Bir ay oldu cehennemde yanmaya başlayalı. Günde en az 12 saat, hiç izinsiz çalışıyorum. Gözlerim artık isyanda... üzerinde ağır bir yük. hafızam bana sürekli dejavu yaşatmakta... habire tıkıştırılmaktan o da şikayetçi. günde 4-5 yere gidiyorum. Dinliyorum, not alıyorum, soru soruyorum, fotoğraf çekiyorum, biraz sohbet ediyorum, çayımı kahvemi içiyorum, çıkıyorum. yazıyorum, ertesi gün gazetede görüyorum, binlerce insanın gittiğim yerlere, konuştuklarıma, çektiğim fotoğraflara tanıklık etmesi, bildirenlerin, belirtenlerin, dile getirenlerin, kaydedenlerin sesi olmak sevindiriyor beni. Bazen ankaranın valisi gibi karşılanıyorum, bazen kapıdan kovuluyorum. yoruluyorum, çok yoruluyorum... eskiyle kıyaslanamayacak kadar panik ve koşuşturmaca yaşıyorum.

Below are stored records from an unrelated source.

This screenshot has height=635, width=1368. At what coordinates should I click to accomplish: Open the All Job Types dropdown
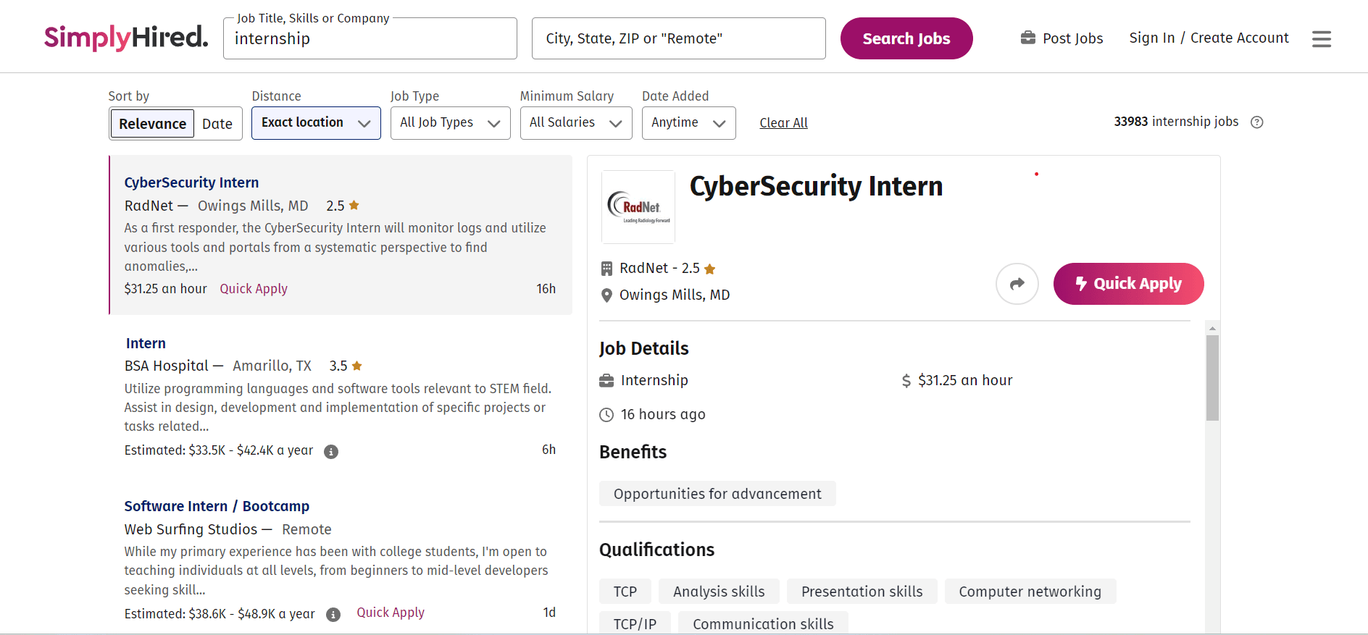[450, 123]
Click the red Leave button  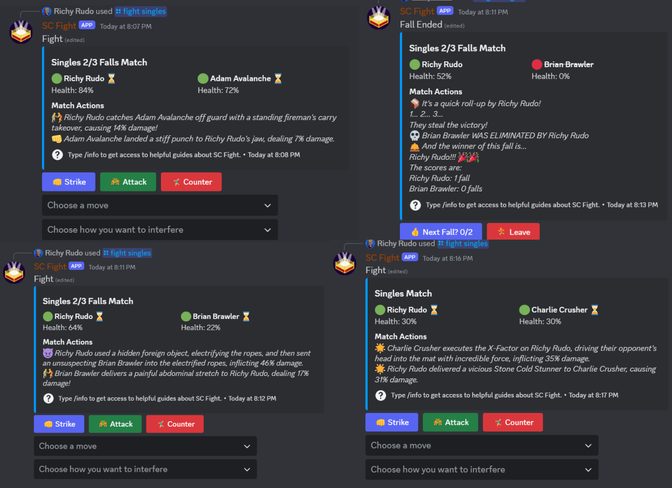point(513,232)
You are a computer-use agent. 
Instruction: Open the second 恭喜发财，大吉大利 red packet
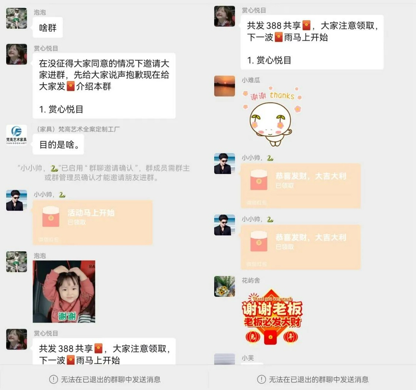coord(301,247)
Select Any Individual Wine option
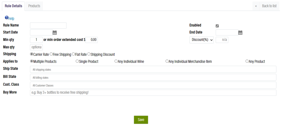This screenshot has width=281, height=125. pyautogui.click(x=116, y=62)
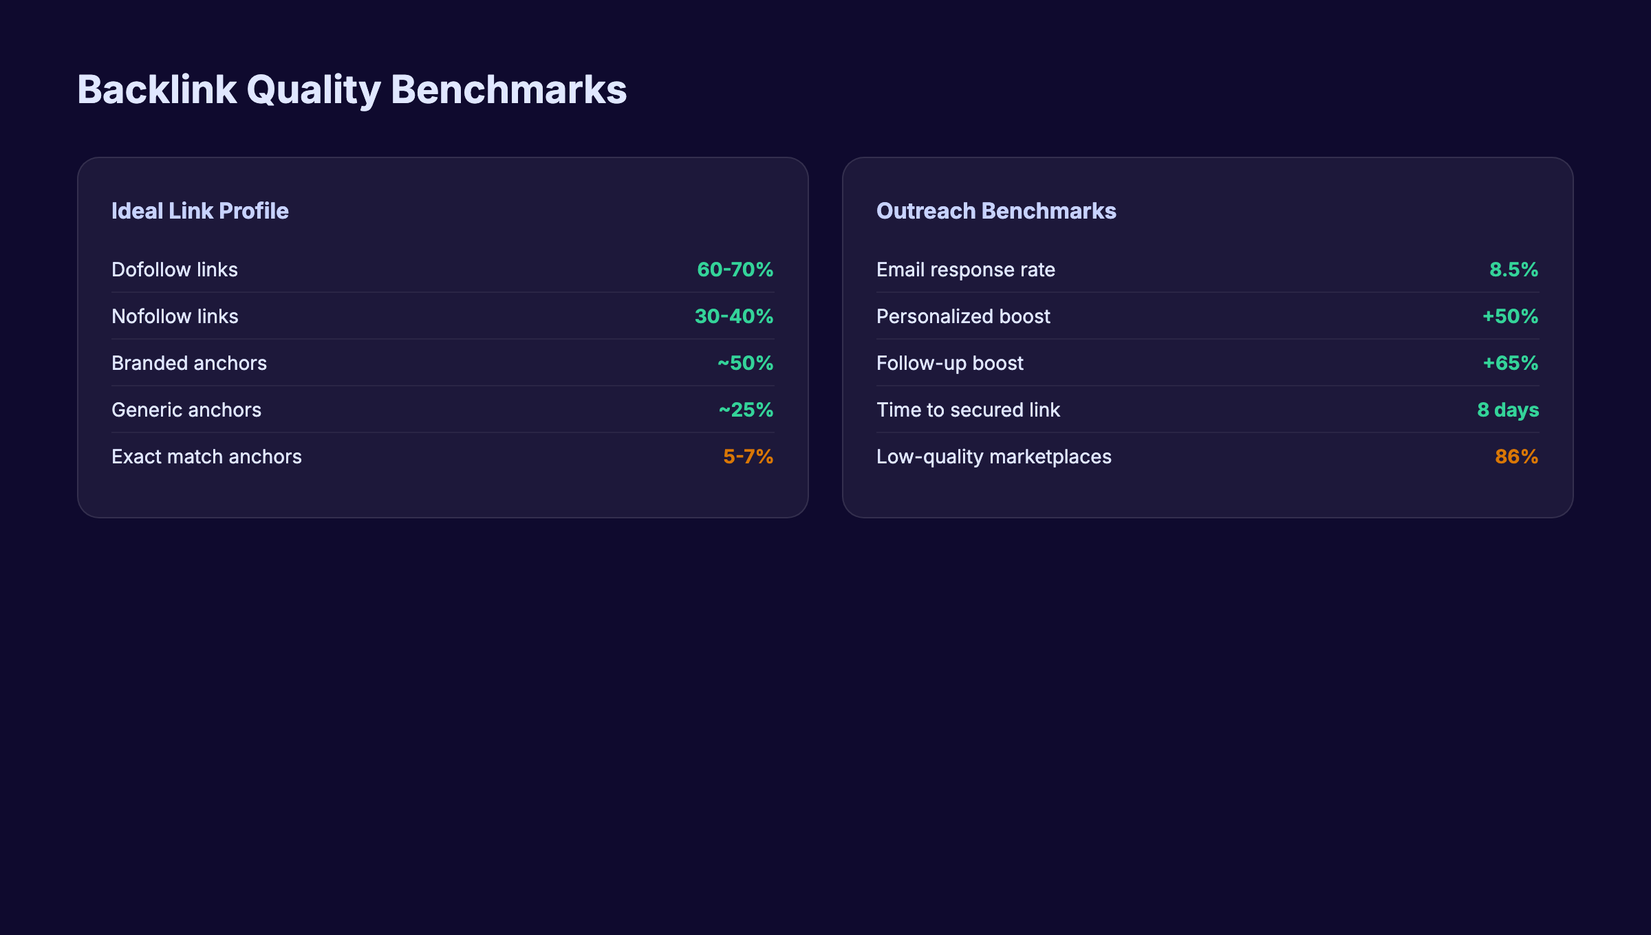Click the orange 5-7% value
Image resolution: width=1651 pixels, height=935 pixels.
coord(748,457)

AMA MUTLUYUM... içimde mazoşist bir haz var.

Çarşamba, Aralık 14, 2005

aahhhhhhh ah

artık tek bir hayalim kaldı:
Başbakan olup dünyayı dolaşmak...

ilk günler ilk heyecan

valla daha yeni olduğum için herhalde; deliler gibi koşturuyorum. günde 6-7 görüşme yapıyorum. sabah çıkıyorum, akşam dönüyorum. uyku yavaş yavaş gözkapaklarıma inmeye başladı. sendikalardan kadın örgütlerine, belediyelerden ırak seçimlerine zıplıyorum, atlıyorum.
ne zaman söylenmeye başlarım bilmiyorum, ama şimdilik çok mutluyum. ben bu işi gerçekten seviyorum...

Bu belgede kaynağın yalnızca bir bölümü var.